WHAT TO DO: Those lines of the data that hold the word "agent" are to be copied out.
_ _ _ _ _
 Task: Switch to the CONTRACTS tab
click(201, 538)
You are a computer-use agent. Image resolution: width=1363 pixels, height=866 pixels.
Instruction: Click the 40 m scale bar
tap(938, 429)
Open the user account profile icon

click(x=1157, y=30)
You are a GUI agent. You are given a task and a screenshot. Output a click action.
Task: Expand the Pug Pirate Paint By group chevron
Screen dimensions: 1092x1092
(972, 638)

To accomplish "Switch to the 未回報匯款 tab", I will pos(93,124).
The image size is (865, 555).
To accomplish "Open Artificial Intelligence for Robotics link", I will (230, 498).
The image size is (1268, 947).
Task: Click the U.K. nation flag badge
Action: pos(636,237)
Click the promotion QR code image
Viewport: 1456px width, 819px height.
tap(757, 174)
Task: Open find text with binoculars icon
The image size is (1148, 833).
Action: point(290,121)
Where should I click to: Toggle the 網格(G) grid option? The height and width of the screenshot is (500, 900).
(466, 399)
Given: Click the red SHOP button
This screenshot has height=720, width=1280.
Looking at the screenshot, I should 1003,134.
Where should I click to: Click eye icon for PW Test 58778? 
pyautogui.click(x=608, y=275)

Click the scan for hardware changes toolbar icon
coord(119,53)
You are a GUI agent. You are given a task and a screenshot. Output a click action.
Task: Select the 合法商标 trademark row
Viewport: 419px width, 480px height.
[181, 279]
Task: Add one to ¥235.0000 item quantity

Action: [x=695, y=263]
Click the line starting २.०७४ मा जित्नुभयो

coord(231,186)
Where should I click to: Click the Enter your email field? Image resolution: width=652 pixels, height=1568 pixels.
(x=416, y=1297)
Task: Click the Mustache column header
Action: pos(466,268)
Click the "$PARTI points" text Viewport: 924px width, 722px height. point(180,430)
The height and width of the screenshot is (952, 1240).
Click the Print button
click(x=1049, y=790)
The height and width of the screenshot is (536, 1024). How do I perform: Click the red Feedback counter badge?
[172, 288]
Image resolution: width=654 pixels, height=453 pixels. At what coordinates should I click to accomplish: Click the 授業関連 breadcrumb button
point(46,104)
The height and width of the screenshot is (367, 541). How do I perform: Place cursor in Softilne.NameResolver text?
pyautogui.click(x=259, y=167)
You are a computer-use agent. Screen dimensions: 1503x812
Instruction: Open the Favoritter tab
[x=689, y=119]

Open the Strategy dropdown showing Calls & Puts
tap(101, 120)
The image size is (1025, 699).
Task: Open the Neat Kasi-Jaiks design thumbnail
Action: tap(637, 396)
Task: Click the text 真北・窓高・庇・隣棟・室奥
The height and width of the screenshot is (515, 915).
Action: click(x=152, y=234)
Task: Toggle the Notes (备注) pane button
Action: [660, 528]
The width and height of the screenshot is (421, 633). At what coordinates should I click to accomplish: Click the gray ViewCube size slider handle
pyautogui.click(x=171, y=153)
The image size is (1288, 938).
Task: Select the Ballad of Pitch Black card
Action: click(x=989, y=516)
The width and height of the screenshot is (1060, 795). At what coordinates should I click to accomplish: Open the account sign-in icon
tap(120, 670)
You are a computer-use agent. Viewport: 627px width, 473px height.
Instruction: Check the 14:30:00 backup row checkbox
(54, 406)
_ _ _ _ _
OUTPUT FOR THIS EXERCISE:
You are a computer-use agent. Image resolution: width=1363 pixels, height=866 pixels.
You are a GUI agent. You are given a task and a screenshot. Output a click action.
You are a GUI agent. You are given a task and a screenshot. Output a click action.
You are a computer-use agent. Screen dimensions: 1503x812
You are a computer-use agent. Viewport: 627px width, 473px height.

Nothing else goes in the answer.